**SUPPLIED PASSAGE:**

MRCS May 5th 1887; FRCS June 13th 1889; LRCP Lond 1887.

Born
1863
Adelaide, South Australia, Australia
Died
4 September 1926
China
Occupation
General surgeon

Details

Born in Adelaide, South Australia, in 1863, the son of Robert Davenport, of Adelaide, and his wife, Dorothea Fulford, daughter of John Fulford, of London; he was the grandson of George Davenport, of Oxford.

He was educated at St Bartholomew's Hospital, where he was House Surgeon. After taking the Fellowship he went to China as a medical missionary of the London Missionary Society. He established a medical mission in Chungking, and after some years of pioneer work there was moved to Wuchang. Here he carried on the medical work till the time of the Boxer Rising, when he was invalided home. In 1905 he received the appointment of Medical Superintendent of the Chinese Hospital, Shantung Road, Shanghai, and held this post for the rest of his life. Originally this was a mission hospital, but, under the control of local committees, in 1905 the hospital was in straits from lack of a qualified staff. Under Davenport's superintendence it rose to a high standard of efficiency, many thousands of poor Chinese being treated yearly in the wards and out-patient departments, and many doctors and nurses being trained. The hospital was founded in 1846 by Dr William Lockhart and is under the London Missionary Society, from whose missionaries its staff is derived. In 1925, owing to local disturbances, the hospital went through a revolutionary period, many of the Chinese staff and patients deserting. Davenport's report for 1925 gives an interesting account of the work done during this troublous crisis, and contains also curious details, furnished by Dr Agnes Towers, of 'women opium suicides'. During 1926 the hospital, which with the help of Davenport and others had continued to hold its own against all odds, received a vast accession of fortune under the terms of the will of Henry Lester, merchant, and an old resident in Shanghai. This magnificent gift was in the form of £350,000 in money and land. With these funds it was proposed to reconstruct the hospital on modern lines, to build a convalescent home, and to form an endowment fund. Davenport's retirement had been planned to take effect in 1927, but he was now urged to stay in China to help and advise in the rebuilding of the hospital and the founding of its medical school. He was therefore fain to stay and take up administrative duties so heavy that he had with regret to give up much of his surgical work. Doubtless he overstrained his capacities, for he died quite suddenly in the midst of his labours on Sept 4th, 1926.

**GIVEN DATA:**
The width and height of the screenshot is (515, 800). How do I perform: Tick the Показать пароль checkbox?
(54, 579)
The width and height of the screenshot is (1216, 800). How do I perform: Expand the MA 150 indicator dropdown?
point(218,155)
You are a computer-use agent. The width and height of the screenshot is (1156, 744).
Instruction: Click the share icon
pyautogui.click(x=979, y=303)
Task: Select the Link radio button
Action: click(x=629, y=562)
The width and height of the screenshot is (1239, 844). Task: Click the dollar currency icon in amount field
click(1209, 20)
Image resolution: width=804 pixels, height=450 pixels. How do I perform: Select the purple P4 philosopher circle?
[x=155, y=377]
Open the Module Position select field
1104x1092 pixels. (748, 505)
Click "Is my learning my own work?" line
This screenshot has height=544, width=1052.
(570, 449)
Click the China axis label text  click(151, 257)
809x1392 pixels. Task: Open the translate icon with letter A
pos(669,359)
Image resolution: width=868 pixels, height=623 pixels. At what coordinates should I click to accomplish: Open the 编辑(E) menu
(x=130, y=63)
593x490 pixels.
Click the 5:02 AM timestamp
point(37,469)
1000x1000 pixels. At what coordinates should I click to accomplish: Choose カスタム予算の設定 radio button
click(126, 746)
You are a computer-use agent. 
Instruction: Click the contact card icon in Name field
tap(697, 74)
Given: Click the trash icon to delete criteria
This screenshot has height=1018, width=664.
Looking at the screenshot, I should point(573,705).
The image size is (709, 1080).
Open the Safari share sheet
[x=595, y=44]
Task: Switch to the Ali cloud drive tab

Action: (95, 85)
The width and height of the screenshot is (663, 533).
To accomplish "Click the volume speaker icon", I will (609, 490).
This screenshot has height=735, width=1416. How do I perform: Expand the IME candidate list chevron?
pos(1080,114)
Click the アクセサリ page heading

**WORK ORDER:** Reproduce word for word the part of the Davenport biography starting at "Born in Adelaide, South" and ending at "Davenport, of Oxford.".

**EXERCISE RESPONSE:**
Born in Adelaide, South Australia, in 1863, the son of Robert Davenport, of Adelaide, and his wife, Dorothea Fulford, daughter of John Fulford, of London; he was the grandson of George Davenport, of Oxford.